A União Europeia está apostada na islamização sistemática da Europa, e as vítimas do terrorismo islâmico são mais uma ajuda para a substituição populacional:

União Europeia lança "Eurislam" - o projecto de islamização da Europa


Ataques como este estão de acordo com a lei islâmica. Não são, como dizem os muçulmanos, os neo-nazis, a extrema-esquerda e o pensamento oficial politicamente correcto, "actos de quem não compreende o Islão".
Por alguma razão, o Islão é a única religião que nos nossos dias continua a matar em nome do seu deus.
Aqui está uma passagem sobre esta questão de um manual Shafi'i da lei islâmica, cortesia de Robert Spencer, especialista em Islão:


     "Quando um homem adulto é levado em cativeiro, o califa considera os interesses ... (do Islão e dos Muçulmanos) e decide entre a morte do preso, a escravidão, a libertação sem pagar nada, ou se o resgata em troca de dinheiro ou por um cativo muçulmano detido pelo inimigo."
(Confiança do Viajante o9.14)

Um venerado jurista islâmico, Al-Mawardi, concorda:


     "Quanto aos cativos, o emir tem a opção de tomar a acção mais benéfica de quatro possibilidades: a primeira, matá-los, cortando-lhes o pescoço. A segunda, escravizá-los e aplicar as leis da escravidão em relação à sua venda ou submissão. A terceira, resgatá-los em troca de bens ou prisioneiros. E em quarto lugar, mostrar-lhes favor e perdoá-los."
(Al-Ahkam As-Sultaniyyah (The Laws of Islamic Governance), 4.5)

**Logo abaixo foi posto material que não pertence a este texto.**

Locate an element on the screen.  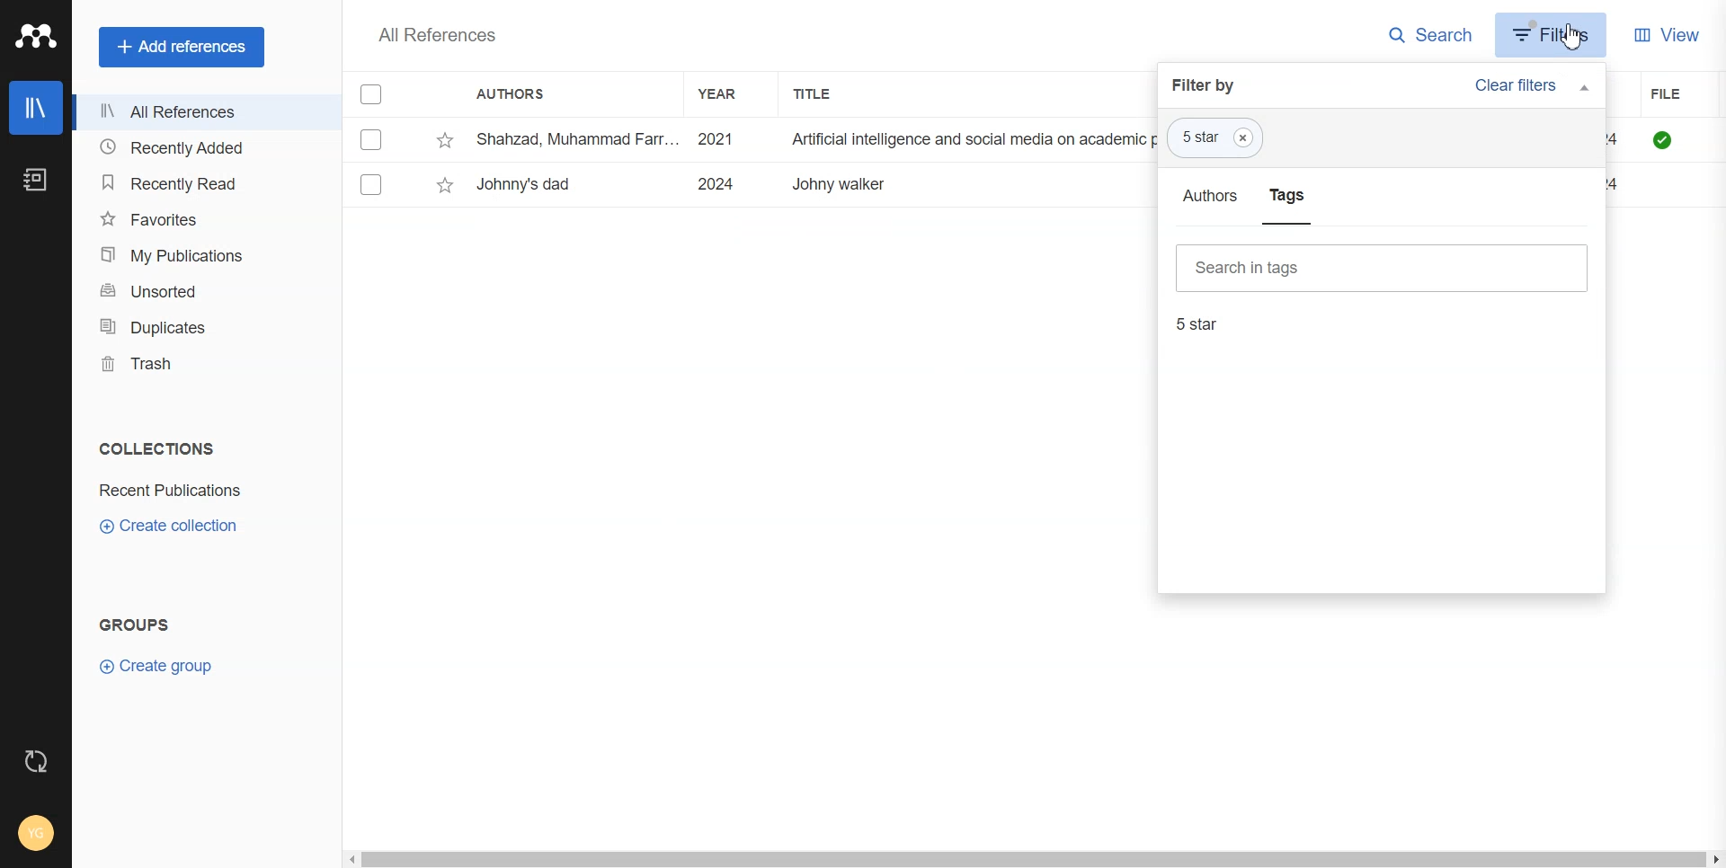
select entry is located at coordinates (371, 184).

O Verão europeu dos nosso dias: fugindo dos muçulmanos, concertos de solidariedade com as vítimas dos muçulmanos, ursinhos de peluche e velas nos locais das matanças feitas pelos muçulmanos, importação de mais e mais e mais "refugiados", leia-se: muçulmanos.

O Islão já matou pelo menos 670 milhões de inocentes, e continua a matar, sob os aplausos da ONU, dos políticos ocidentais e do exército de lacaios (jornalistas, opinadores e outros).
Quem disser a VERDADE arrisca-se a sérias represálias. Muitos estão presos, outros foram mortos, outros perderam o seu ganha-pão, por exporem a realidade do islamismo. O Islão é o novo Nazismo que caiu sobre a Europa.

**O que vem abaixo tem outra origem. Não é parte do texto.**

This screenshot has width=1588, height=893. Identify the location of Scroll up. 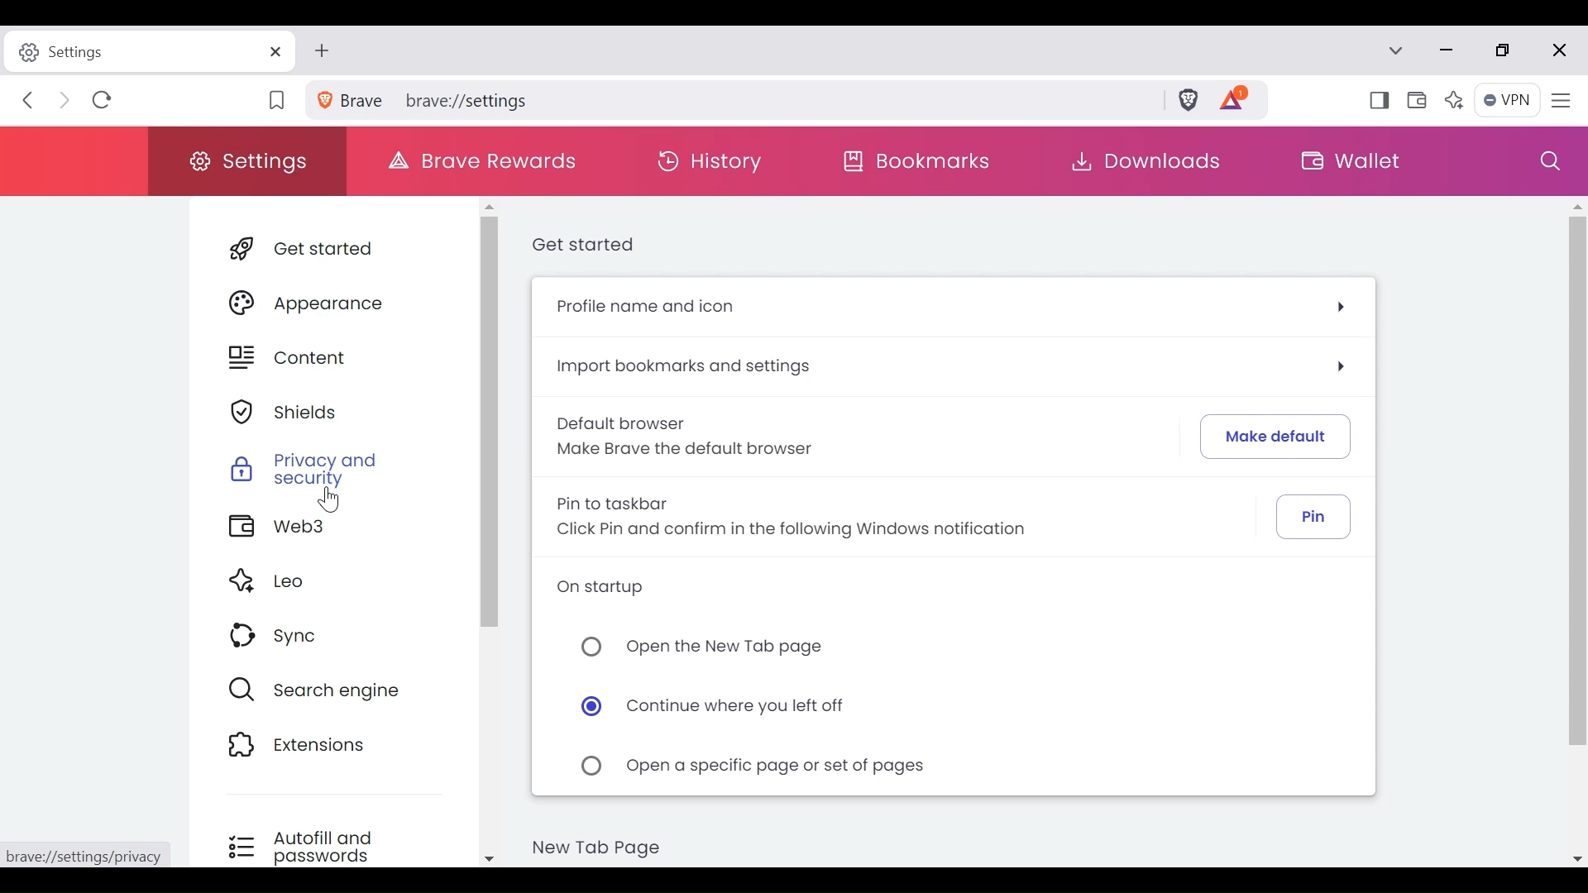
(1577, 205).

Mais do que tudo isto, temos a realidade diária em todo o Mundo. Os muçulmanos matam, torturam, estupram, raptam, milhares de inocentes todos os dias. Os muçulmanos, do mais reputado clérigo ao rapazote da rua, admitem abertamente o carácter supremacista e terrorista da sua ideologia. Os sermões, a literatura, estão disponíveis para quem queira. Mas os líderes ocidentais continuam a mandá-los vir. Em Portugal, mais 400 mil estão a entrar este Verão. A Espanha é o que já se vê.

Valerá a pena deixar-mo-nos matar todos apenas para não parecermos "racistas" aos olhos de meia dúzia de badamecos, incapazes de verem este vídeo e de o analisarem com espírito crítico?